Singing for Mali and the right to music

 "Try to imagine, just for a little bit, that music is banned in London."

31 Jul 2014
Songhoy Blues, performing in London, asked the audience to imagine music being banned in the UK.

Songhoy Blues, performing in London, asked the audience to imagine music being banned in the UK.

Aliou Touré, lead vocalist of the Malian band Songhoy Blues, introduced their concert in London by talking about the challenges musicians face in Mali, where music was banned by a local armed Islamist group in the north of the country in 2012.

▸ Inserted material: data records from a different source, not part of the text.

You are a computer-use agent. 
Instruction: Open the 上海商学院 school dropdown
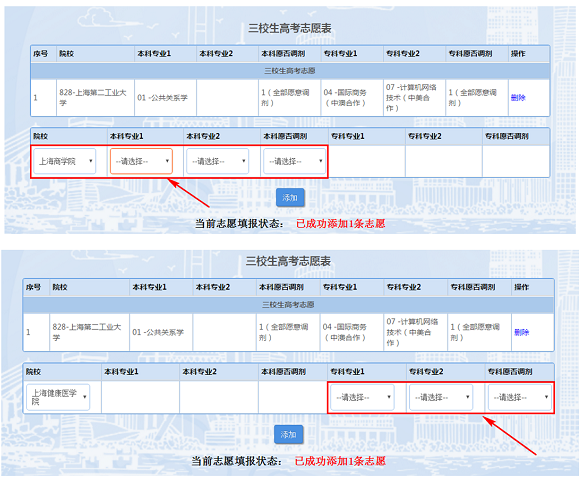pyautogui.click(x=64, y=161)
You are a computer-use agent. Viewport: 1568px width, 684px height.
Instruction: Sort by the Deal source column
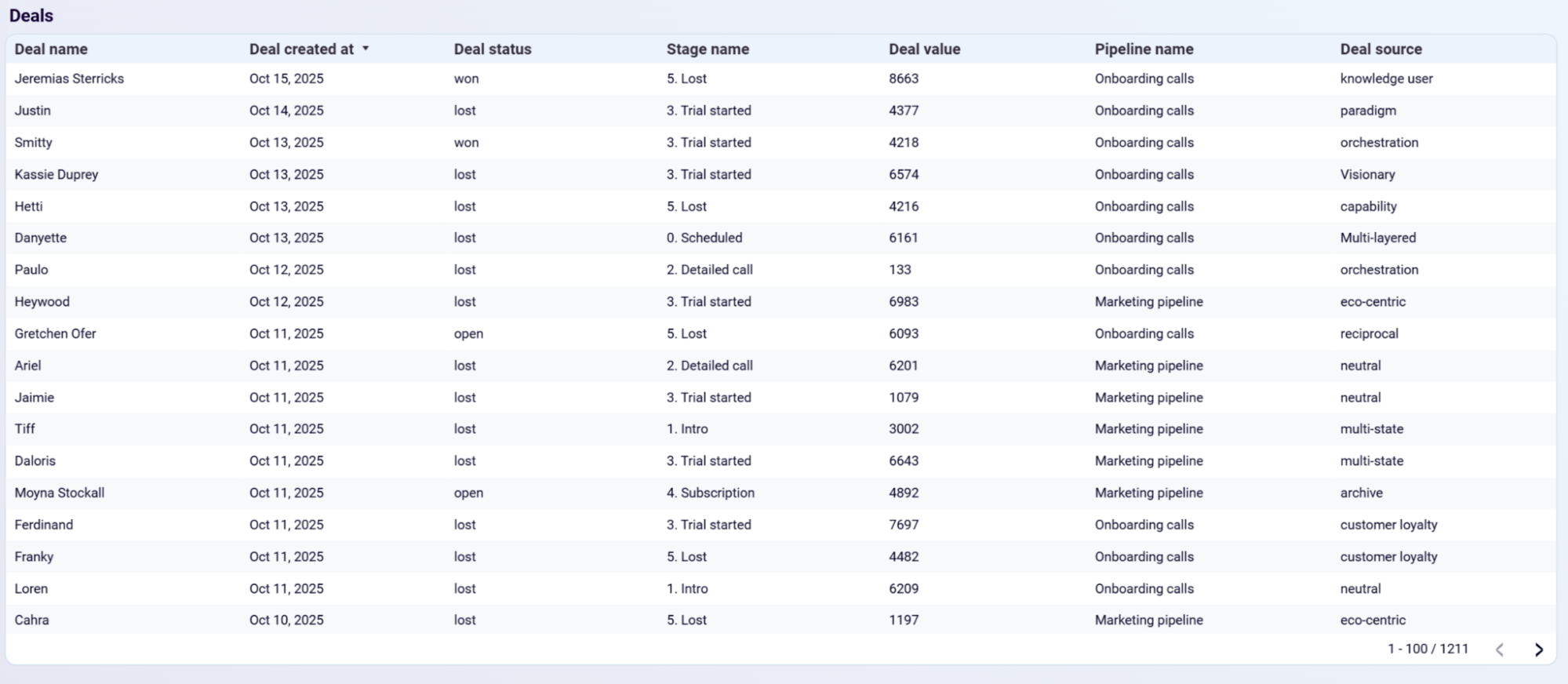1380,49
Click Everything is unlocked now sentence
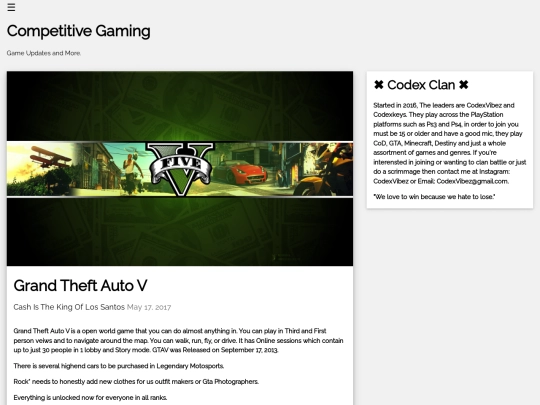The height and width of the screenshot is (405, 540). (x=90, y=397)
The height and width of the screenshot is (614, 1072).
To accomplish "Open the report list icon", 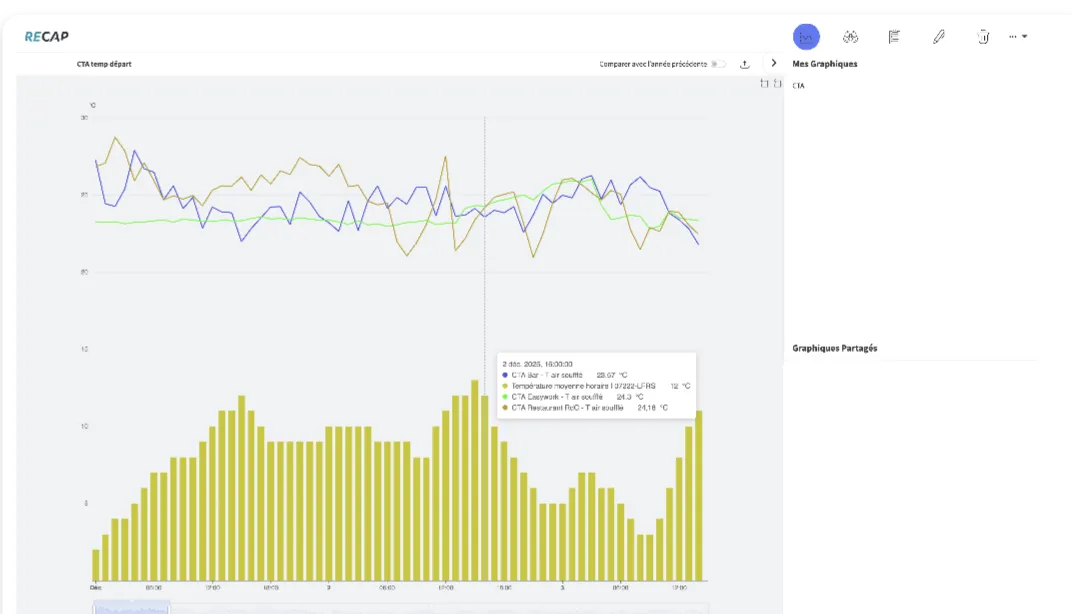I will coord(894,37).
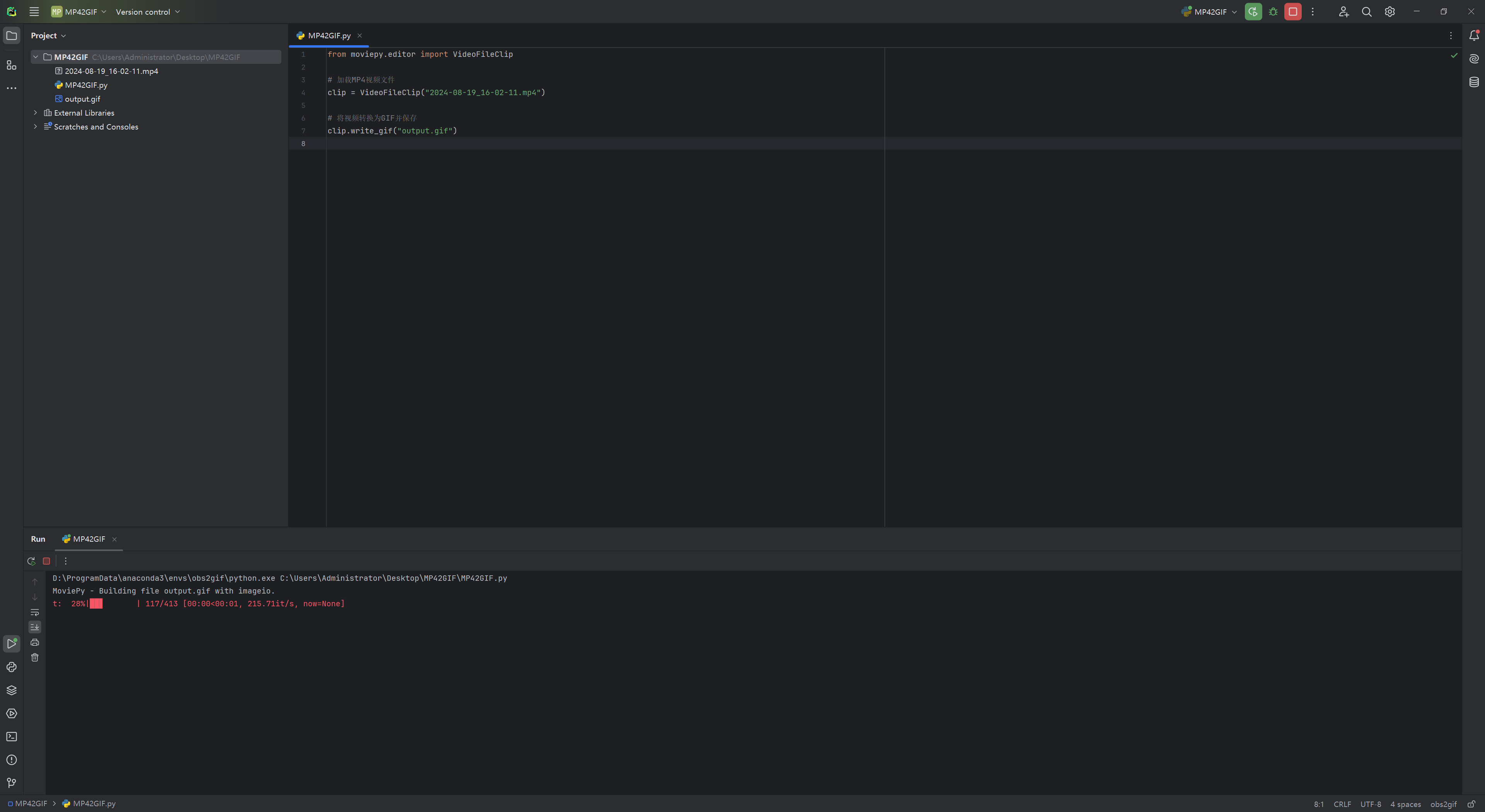Open the Problems tool window
This screenshot has width=1485, height=812.
click(12, 759)
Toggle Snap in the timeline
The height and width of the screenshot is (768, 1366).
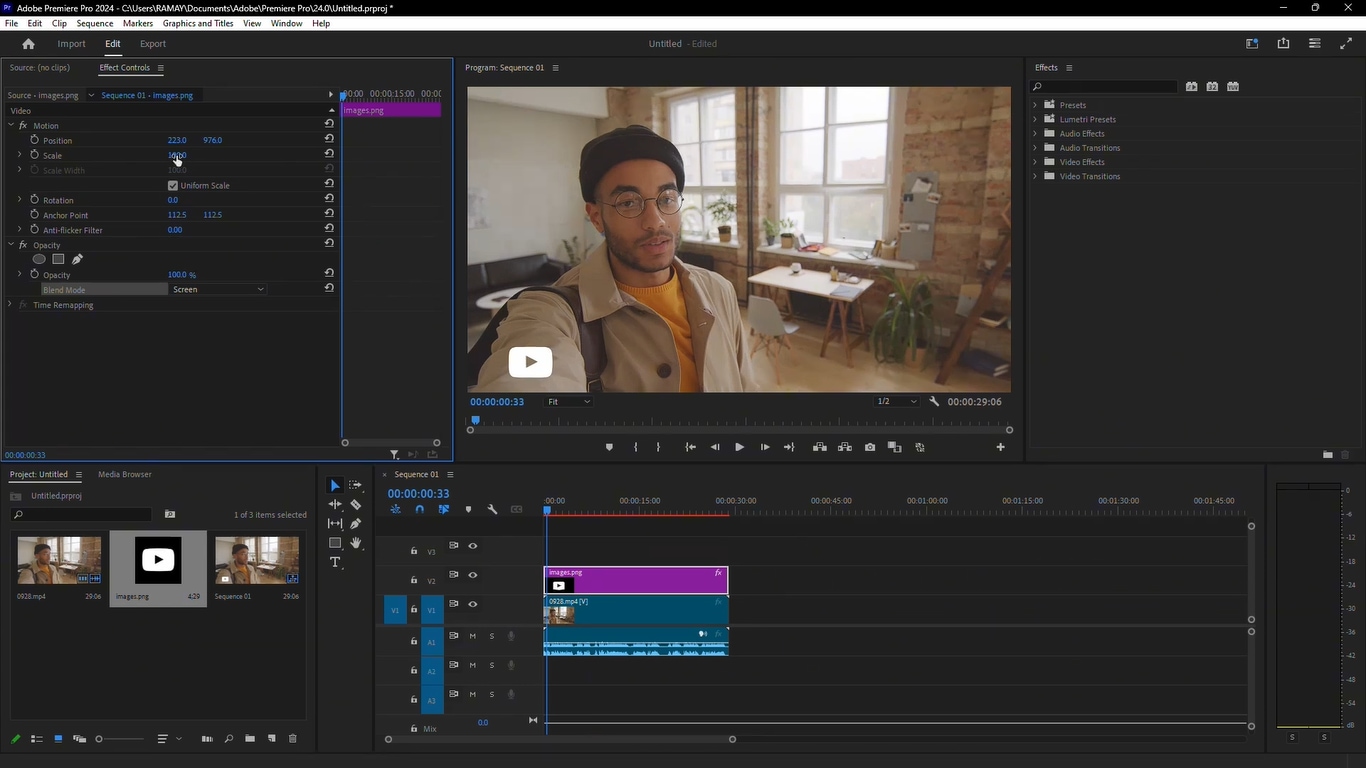coord(419,509)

“It is liberating to be able to perform tonight because in my country, I do not have the same freedom of expression,” Touré added before the kick off.

As the concert rolled on, one could easily forget that Songhoy Blues — who are touring in the UK ahead of their album launch later in the year — were deprived from playing music at home.

In September 2013, documentary filmmaker Johanna Schwartz wrote for Index on Censorship magazine on the censorship and persecution that musicians in Mali have faced since the ban on music: “There is a fear that freedoms may not be so easily restored,” wrote Schwartz. Today, although the ban has been theoretically lifted, the fear remains. “Because of the violence, it is still impossible for me to play music in my hometown,” said Touré, who is from the northern city Gao.

Like thousands of refugees, Touré left for Bamako amid escalating violence.

In the capital city, Touré and other musician friends  — Garba, Oumar and Nathanael — from the north decided to form a band. The very creation of their band is an act of hope and resistance: “Somehow, the ban on music played in our favour because it’s only after we left the north that we came together and formed Songhoy Blues,” explained Touré.

The band is now based in Bamako, where the members long for the weekend to perform in local bars. But as music was being driven out of the country — even those with musical ringtones on their mobile phones faced crackdowns — many musicians fled Mali. They Will Have to Kill Us First, Schwartz’s feature-length documentary, follows the story of Mali’s musical superstars as they fight for their right to sing.

At this time, They Will Have to Kill Us First is in the final stages of shooting, and it is still uncertain if Songhoy Blues and the other Malian musicians in exile will feel safe enough to return to home.

This article was posted on July 30, 2014 at

Melody Patry

Comments are closed.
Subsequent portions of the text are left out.